Wer braucht im XXL sieben (oder sind’s eh schon 15?) Kardiologen im Dienst? GLEICHZEITIG? Unfassbar. Und keiner schreit öffentlich auf, weil dem Volk vorgegaukelt wird, es sei eine gute Versorgung, wenn Fachärzte vor sich hindümpeln und artfremde Tätigkeiten verrichten; und in ihrer Überqualifikation dem Burn-Out entgegentreiben. Unterforderung KANN nur krank machen!
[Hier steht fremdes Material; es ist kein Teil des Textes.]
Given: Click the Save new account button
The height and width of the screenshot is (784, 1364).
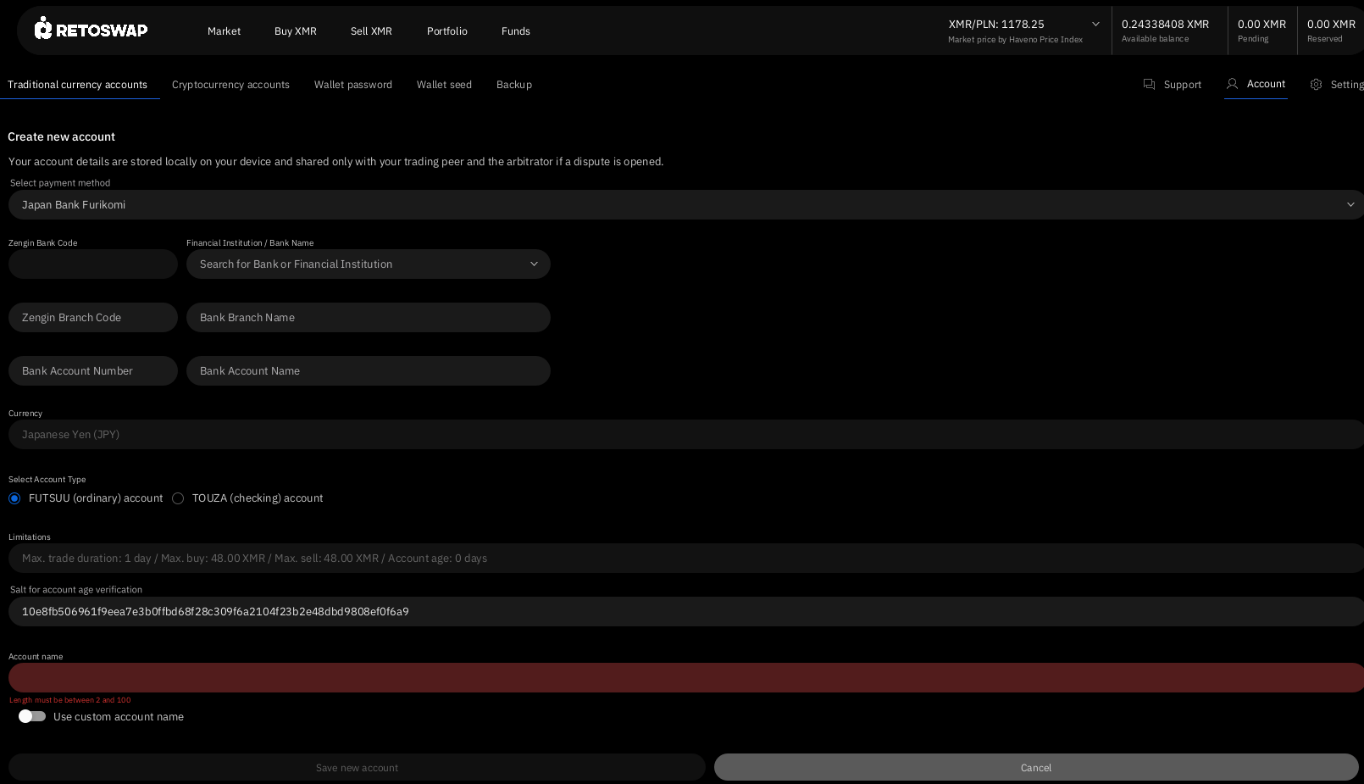Looking at the screenshot, I should (x=357, y=768).
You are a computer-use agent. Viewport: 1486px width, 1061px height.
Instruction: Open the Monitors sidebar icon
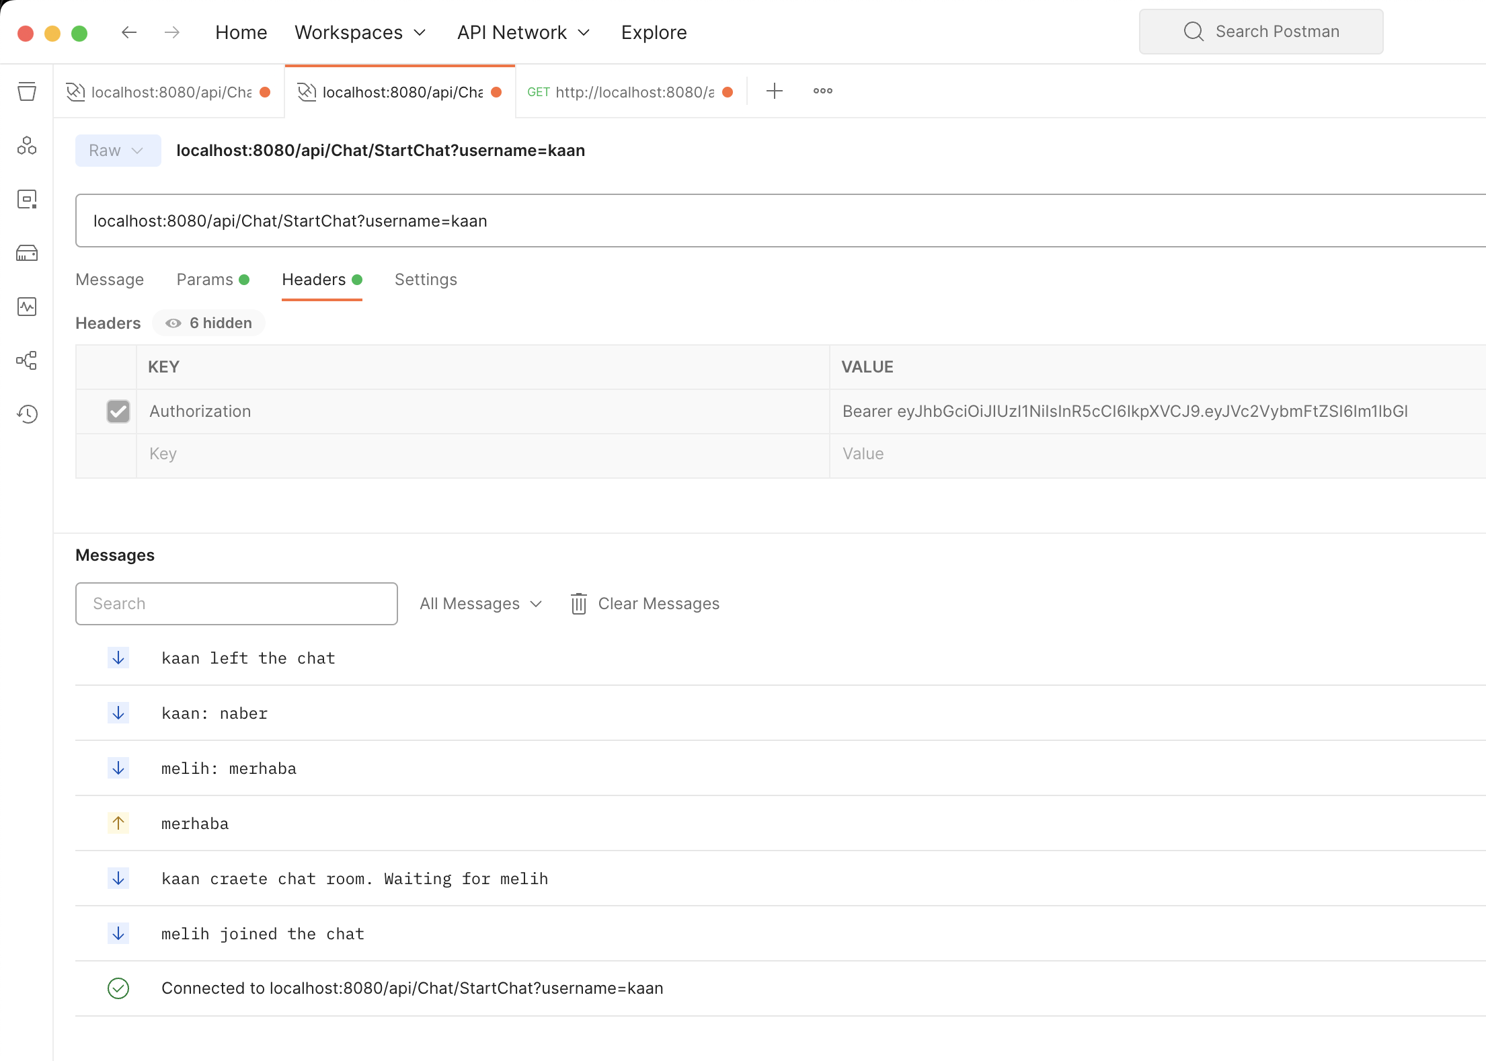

Im XL haben’s an Haut-Arzt, an HNO-Kollegen und fünf Internisten im Dienst! Samt zugehörigen Turnus-Sklaven, die stundenlang Spritzen geben und Infusionen anhängen – bei Patienten die davon eh nix haben. Nur weil die Schwestern vor lauter Doku-Wahn ständig Zeitmangel haben. Wer hat ihnen eigentlich diesen Blödsinn aufgedrückt. Sicher wieder irgend a Gesetz!

Warum gibt’s nicht kompetente kleine mobile Notfall-Teams für die Nachtstunden? Statt ausgelaugter Hundertschaften von Fachärzten, die in entwürdigenden Dienstzimmern entweder blödsinnig Fernschau’n, mürrisch ins Telefon plärr’n, insuffiziente Arztbriefe von unbekannten Patienten diktieren oder tschechern, bis sie ins verlotterte Dienstbett fallen, wo sie bestenfalls noch eine junge naive Kollegin verführen können?

Die Ärzte machen diesen Dienst-Scheiss ja nur, weil ihr Gehalt davon abhängt. NOTWENDIG oder EFFIZIENT ist das bei Gott nicht. Gebt den Fachärzten ein ordentliches Grundgehalt und Schluss! Wäre locker ein Drittel billiger. Wo es im niedergelassenen Bereich eh schon Fachärztemangel gibt, sitzen alle blöd im Dienst herum. Und alles auf Kosten der Allgemeinheit!

Hätten wir fliegenden Notfallteams, dann bräucht’ ma genau niemand! Außer vielleicht auf einer Gyn, einer Unfall, der Chirurgie, im Herzlabor und auf der Intensiv. Ansonsten reicht a Allgemeinmediziner, der kommt am Abend und geht in der Früh. Raus mit den Fachärzten, rein mit den Allgemeinmedizinern! Aber des geht gesetzlich wieder net.

Warum können die eigentlich keine g’scheiten Gesetze machen, die Bezahlern und Patienten nützen? Wenn es nach mir ginge, einfach weg damit!“

PS: Wer diesen inneren Monolog für Dichtung hält, der hat den Boden der Realität bereits verlassen! Tatsächlich ist er aus der Feder eines Spital-Facharztes.

1. vulg. für Nacht- und Wochenend-Dienste

2. Turnus: Bezeichnung für die mindestens dreijährige praktische Pflichtausbildung nach dem Medizinstudium. Turnus-Ärzte stehen in der Nahrungskette im Krankenhaus ganz hinten – also gerade noch höher als die ausgelagerten Reinigungskräfte. Daher das Wort Sklave.

Dieser Artikel wurde im Juli 2008 in ähnlicher Form in der Wiener Zeitung veröffentlicht.